Épilogue : Leopold

Depuis le début
                                    

Peut-être ne m'en tiendra-t-elle pas rigueur.

Peut-être pourrais-je toujours profiter de l'intimité que je partage avec elle depuis notre séjour dans le lazaret.

Je lui en parlerai la prochaine fois que l'occasion se présentera, si elle se présente.

Quant à la blonde...

J'aviserai.

Je sors de ma courte introspection et desserre mes poings contractés par le malheureux évènement qui vient d'arriver. Au-delà de l'échec, c'est avant tout à moi-même que j'en veux. Pour m'être laissé emporter. Pour ne pas avoir su garder mon sang-froid dans l'application de mon jeu de rôle.

Je ne comprends toujours pas pourquoi, ni comment j'ai pu me laisser submerger par l'envie de l'avoir contre moi.

Ce désir irrépressible de sentir ses lèvres contre les miennes m'agace.

Je ne comprends pas, d'autant plus que je parierais ma main droite – et dieu sait à quel point elle m'est chère – que cette idiote aussi en mourrait d'envie.

Je trouve presque burlesque l'idée qu'une telle attirance ait pu naître entre elle et moi. Dans la vie réelle, il est évident qu'une pareille chose ne serait jamais arrivée.

Jamais.

Sans doute s'agit-il d'une de ces réactions incontrôlables qui arrivent quand deux personnes qui se détestent profondément se voient forcés à être physiquement l'un sur l'autre.

Je souffle de dépit.

Je devrais sûrement rejoindre les autres à l'heure qu'il est, mais je ne me sens pas prêt à affronter de nouveau les aberrations de notre situation et ce sentiment d'impuissance qui m'immerge quand je me rappelle à nouveau que je ne peux rien faire pour m'en débarrasser.

Hèl affirme que c'est moi qui nous ai tous envoyé ici, dans le crétacé. J'aurais aimé qu'il me donne le mode d'emploi d'un tel pouvoir plutôt que d'épiloguer longuement sur les enjeux et les conflits de notre présence ici. Si je pouvais vraiment voyager dans le temps, ça ferait une bonne heure que je me serais tiré d'ici sans aucun remord ni regret.

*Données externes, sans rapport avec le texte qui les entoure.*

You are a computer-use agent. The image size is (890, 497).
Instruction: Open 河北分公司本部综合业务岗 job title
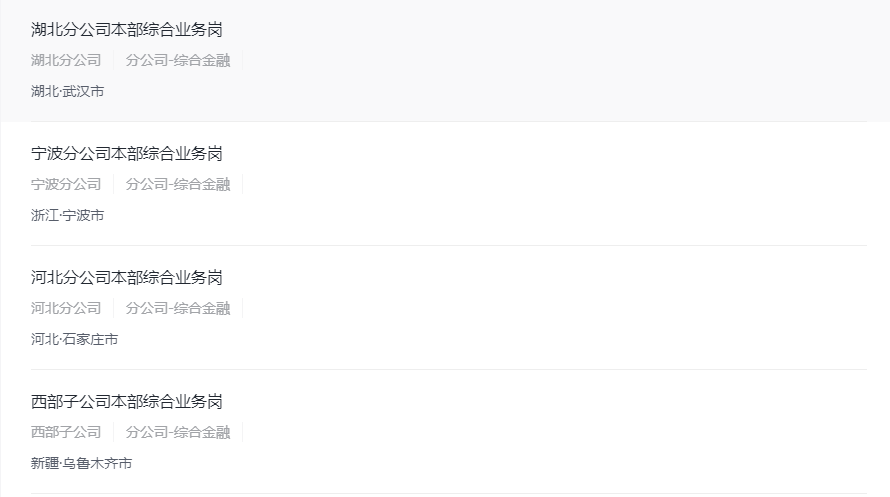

Je me promets mentalement que dès que l'occasion se présentera et que si j'en apprends plus sur cette singularité au point de pouvoir l'utiliser à volonté, je me tirerai de ce trou.

Ils n'ont qu'à régler leurs problèmes eux-mêmes. Leur guerre, je n'en ai rien à cirer, et leur groupe d'affranchis marginaux, je m'en cogne comme de mon premier bavoir.

Je marche lentement jusqu'à rejoindre l'endroit où se reposent les deux dinosaures. Une nouvelle fois, leur majestuosité me scie les jambes. C'est incroyable. L'un des deux, celui de droite, me transperce du regard avec ses yeux de la taille d'un melon.

Je m'abaisse au niveau de sa tête couchée sur le sol et plante mes prunelles dans les siennes.

Son souffle est grave et sourd. Sa respiration est lente.

« Toi non plus, je parie que tu n'as rien demandé pour être ici. » Je dis en soupirant.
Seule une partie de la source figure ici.